Olivia, I heard what happened. It’s all over the legal blogs. I know you’re in trouble. I want you to know, I can help you. I can get you the best appeal lawyer, sort out the Bar investigation. Let’s put the past behind us. Just come back to me. We can fix this.

The words swim in front of my eyes. Fix this.

Come back to me. The sheer, condescending arrogance.

The opportunistic benevolence. To be the hero who swoops in and saves the poor, helpless little idealist who couldn’t hack it in the real world.

He wants me to crawl back to him, broken and grateful, so he can finally have the version of me he always wanted: the one who needs him.

Something inside me snaps.

A scream builds in my chest—a raw, primal sound of pure, undiluted fury. At Jasper’s manipulation. At Marcus’s pity. At my own fucking weakness and stupidity.

My arm cocks back, and I hurl my phone with all my strength. It flies across my small living room and smashes against the opposite wall with a sickening crack of plastic and glass. It clatters to the floor, the screen a spiderweb of shattered light, before finally going dark.

The silence that follows is absolute. I stand there in the middle of my room, my chest heaving, my arm still tingling from the force of the throw. My last link to the outside world, my only means of communication, is now a dead piece of junk on my floor.

The momentary release of the action fades instantly, replaced by a fresh wave of helpless despair.

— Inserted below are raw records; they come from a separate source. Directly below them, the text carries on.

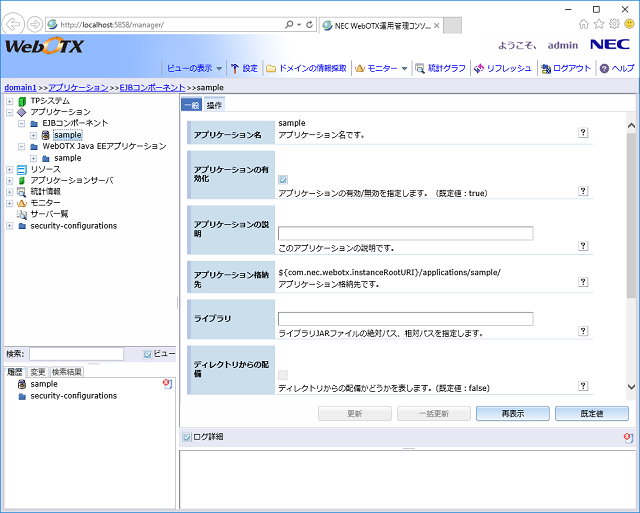
Task: Click the ログアウト toolbar icon
Action: (545, 68)
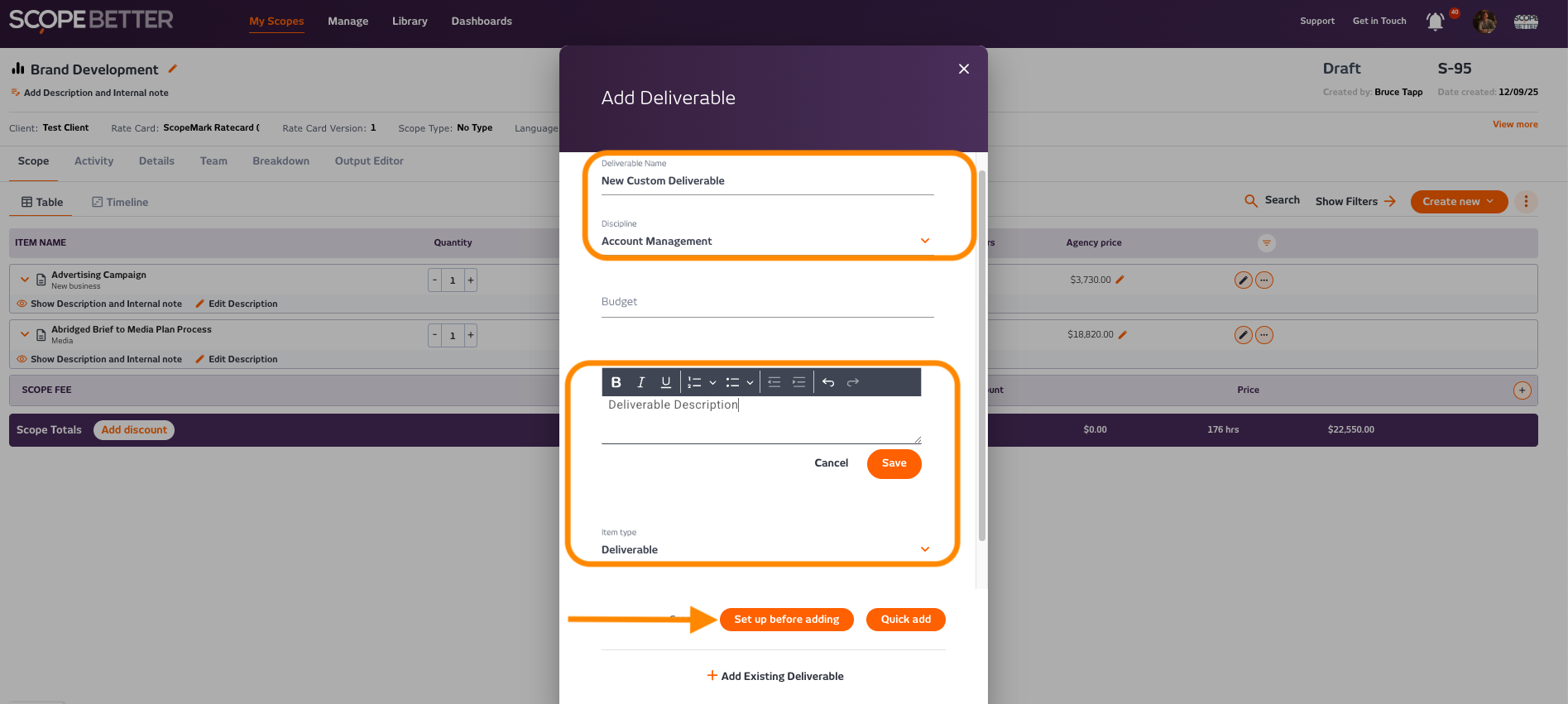Toggle underline formatting in description editor
The width and height of the screenshot is (1568, 704).
click(x=665, y=382)
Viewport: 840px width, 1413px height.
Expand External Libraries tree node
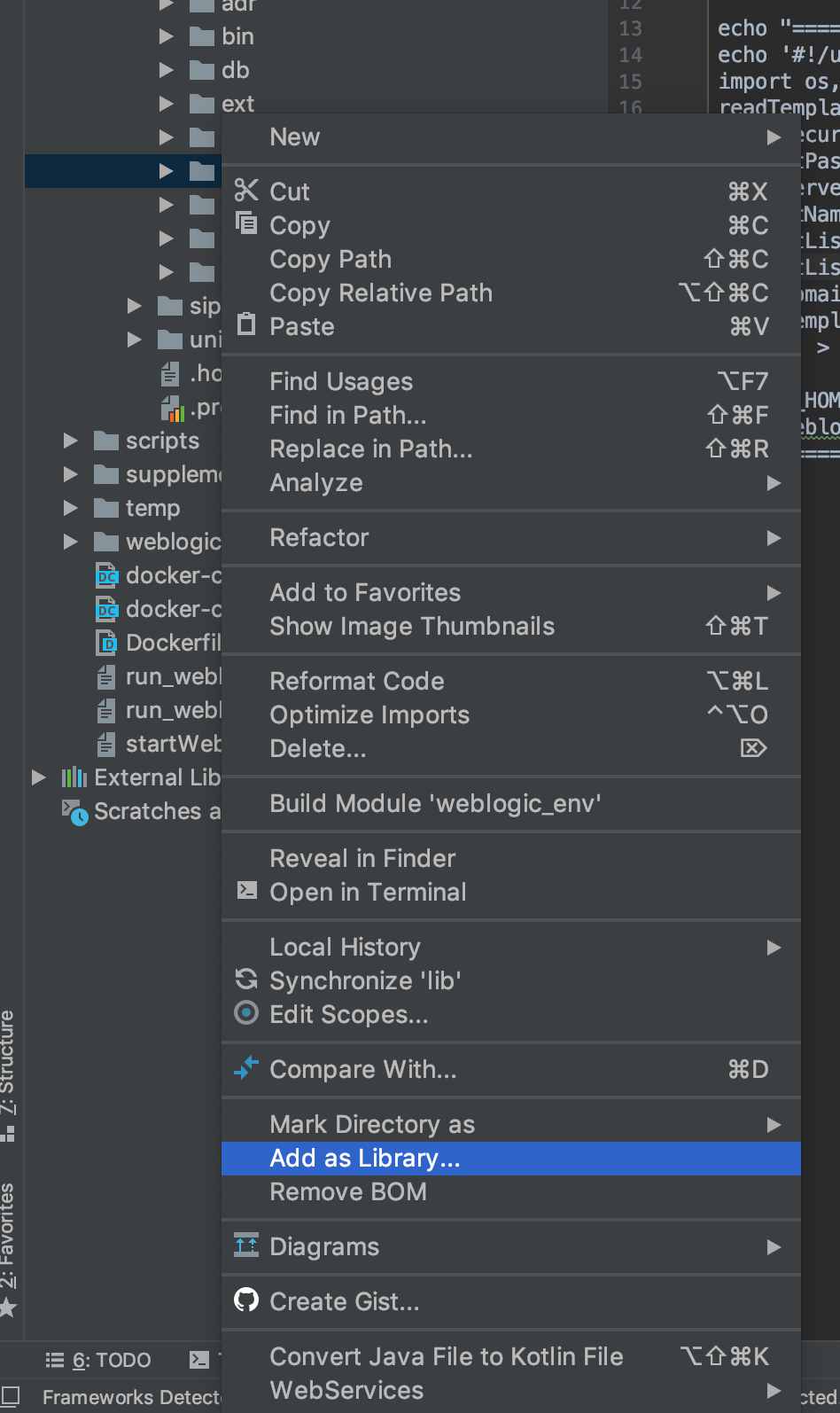39,777
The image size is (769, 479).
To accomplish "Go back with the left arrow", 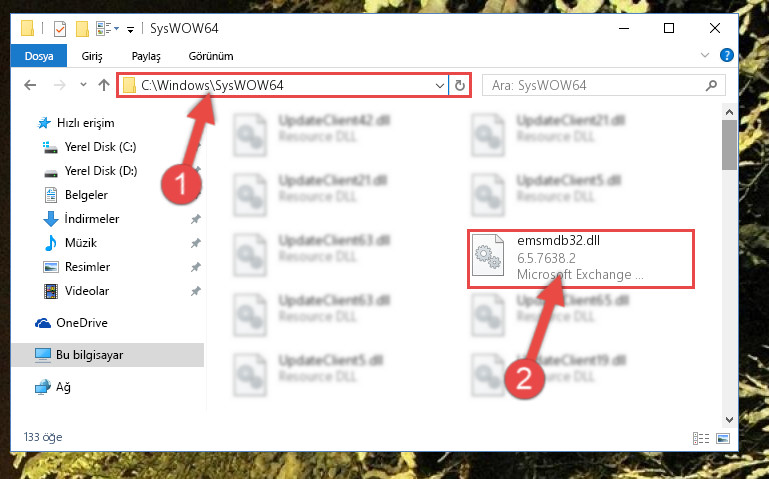I will 30,85.
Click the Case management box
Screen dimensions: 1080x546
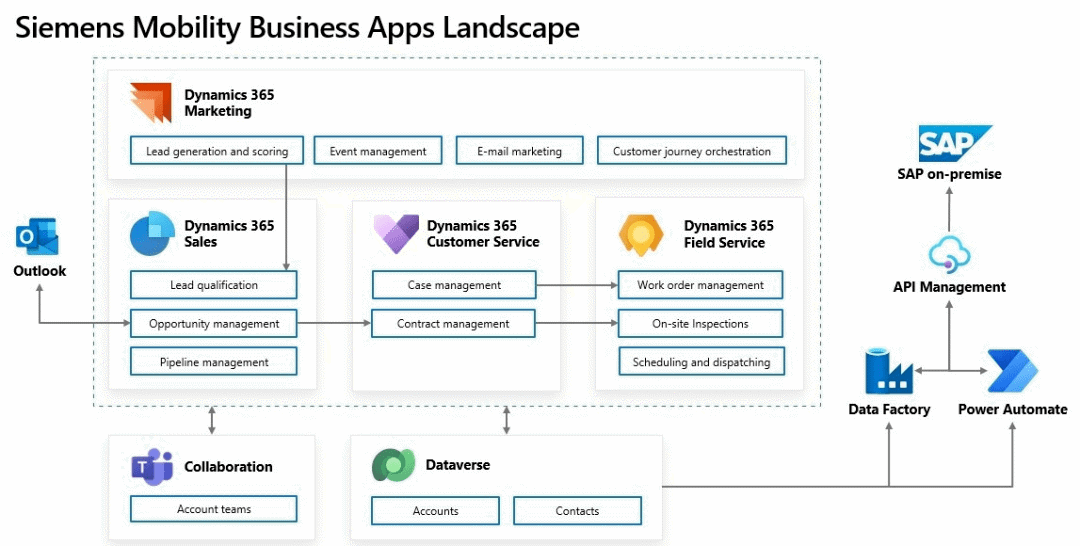454,285
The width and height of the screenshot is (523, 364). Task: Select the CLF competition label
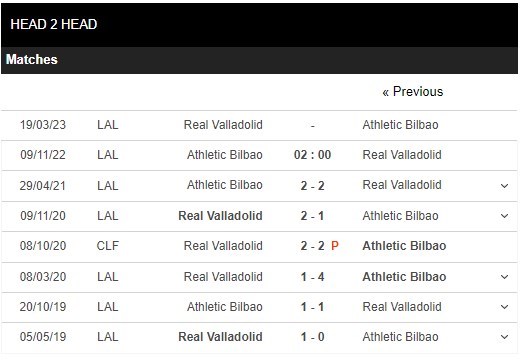(107, 246)
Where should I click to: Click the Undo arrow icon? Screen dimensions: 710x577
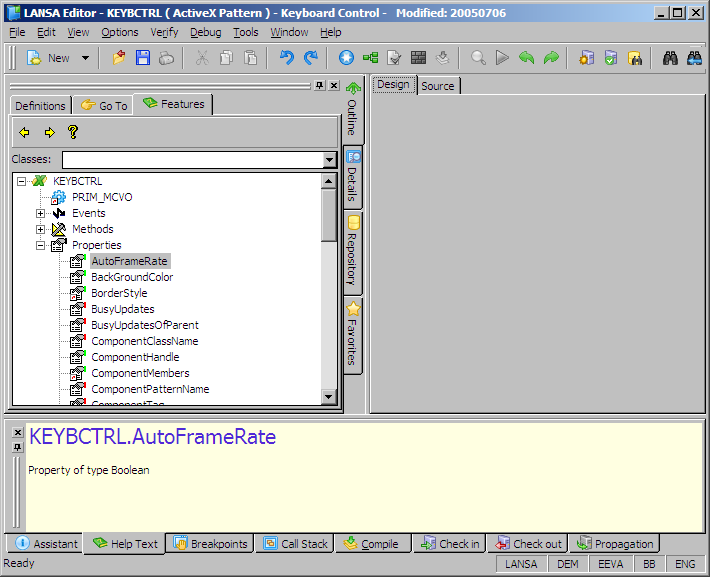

I just destroyed my own phone. Out of rage. Out of spite. It's the most childish, self-defeating thing I could have possibly done.

I slide down the wall, my legs giving out from under me. I bury my face in my hands, the rough fabric of my trousers scratching my skin.

And then, I let out a guttural, animal scream of pure, hopeless irritation, ripped from a place so deep inside me I didn’t know it existed.